Коробка была всего одна, а запасы солонины подходили к концу. Мальчик ел за троих! Денег в мешочке из-под табака совсем немного. Однако в последний момент, перед отъездом, Дженни вручила мужу картонку из-под обуви с пятью парами перчаток. Эдвард улыбнулся. Он хорошо знал жену: даже из их путешествия решила извлечь выгоду. «Три бакса за пару, – строго наставляла Дженни. – Те, что с бисером и крагами – за пять». Эдвард до тех пор и не представлял, сколько жена берет за свои перчатки. Звучит, как неплохой заработок! Однако деньги Дженни наверняка откладывала для сына. Такой уж она была, эта расчетливая женщина.
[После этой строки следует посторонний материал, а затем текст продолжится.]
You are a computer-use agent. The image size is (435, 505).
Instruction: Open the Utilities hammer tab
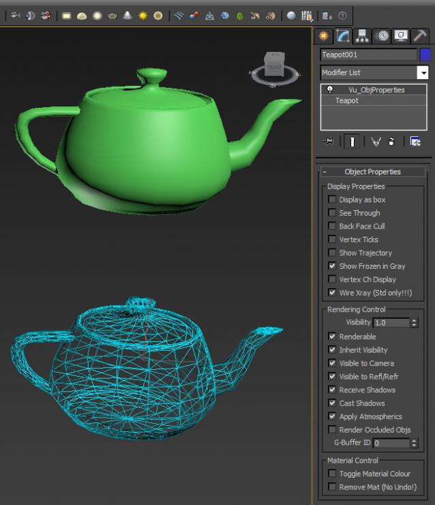coord(419,35)
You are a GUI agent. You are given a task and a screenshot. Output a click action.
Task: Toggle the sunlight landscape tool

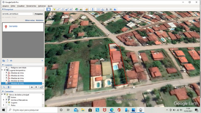[81, 9]
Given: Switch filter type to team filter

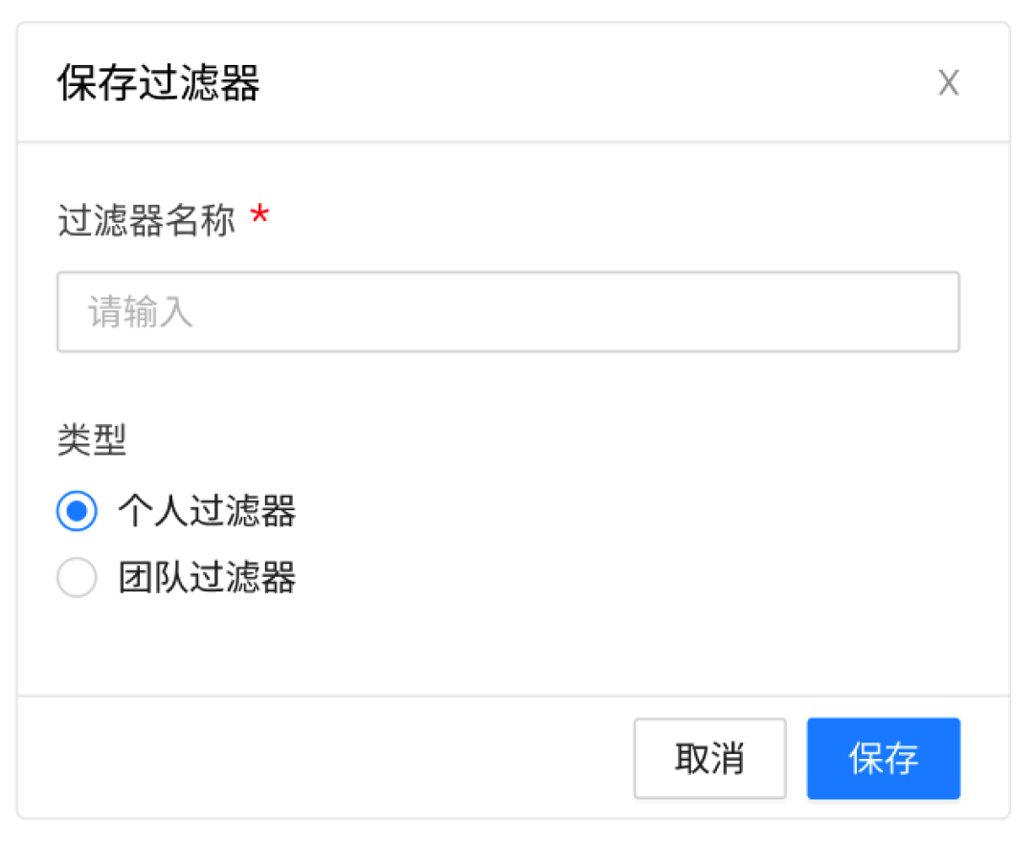Looking at the screenshot, I should [x=77, y=578].
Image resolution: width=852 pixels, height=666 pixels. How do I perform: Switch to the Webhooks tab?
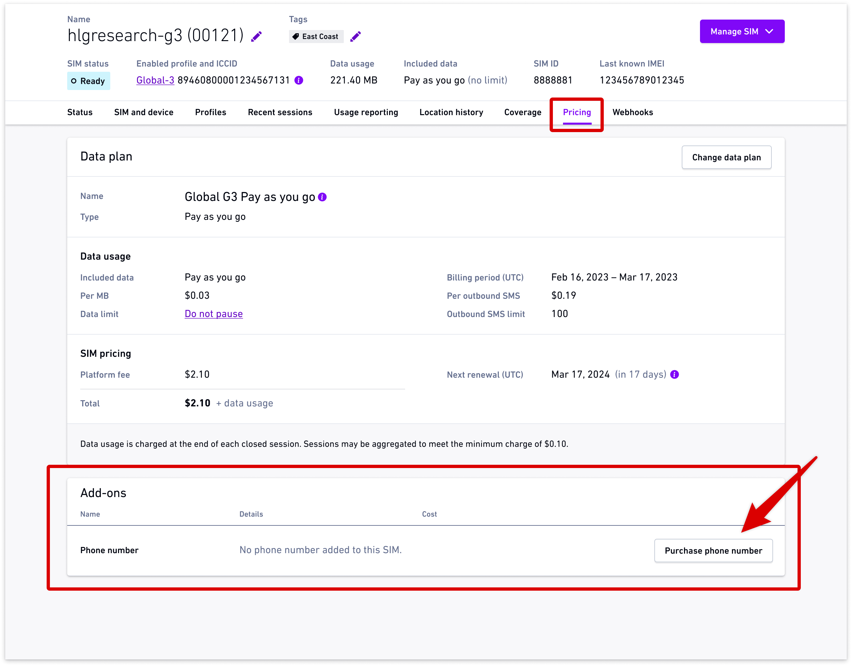632,112
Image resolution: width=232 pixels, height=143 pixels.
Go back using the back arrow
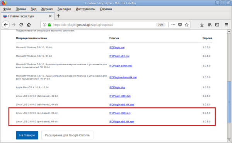[6, 25]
Едва ли, сомневался индеец, ему хватит смелости продать перчатки. Он в жизни ничего не продал, при одной только мысли об этом кровь приливала к лицу. Торговля, нажива – удел женщин, которые не знают стыда и не ведают гордости. И все же надо отдать жене должное: коробка перчаток сулила определенную безопасность, с ней можно не бояться проезжавших мимо машин.
– Папа, полынь пахнет по-другому.
Так его научили обращаться к отцу в индейской школе.
– Конечно. Земля здесь влажная, корням есть, что пить.
Серые щелочные равнины резервации пришли в запустение в угоду цветущим пастбищам, где паслись белолобые бычки белых фермеров – кроткие, как домашние коровы, но куда более упитанные.
– Подожди еще, – глядя вдаль, улыбнулся Эдвард, – скоро узнаешь, как пахнет полынь в горах. – И произнес слово, означавшее красоту на языке шошонов.
– Папа, а что это вон там?
– Вон там? – переспросил индеец.
Стараясь сберечь силы лошади, они шли пешком, а пешие все больше смотрят себе под ноги.
– А, это облака.
– Но, папа, они не движутся.
– Просто ветра нет.
На горизонте, в мареве горячего воздуха, парившего над пыльной дорогой, пламенем мерцали неясные очертания. Не те ли это грозовые тучи, о которых индеец рассказывал мальчику, вздымавшиеся ввысь и опускавшиеся под весом собственной тяжести?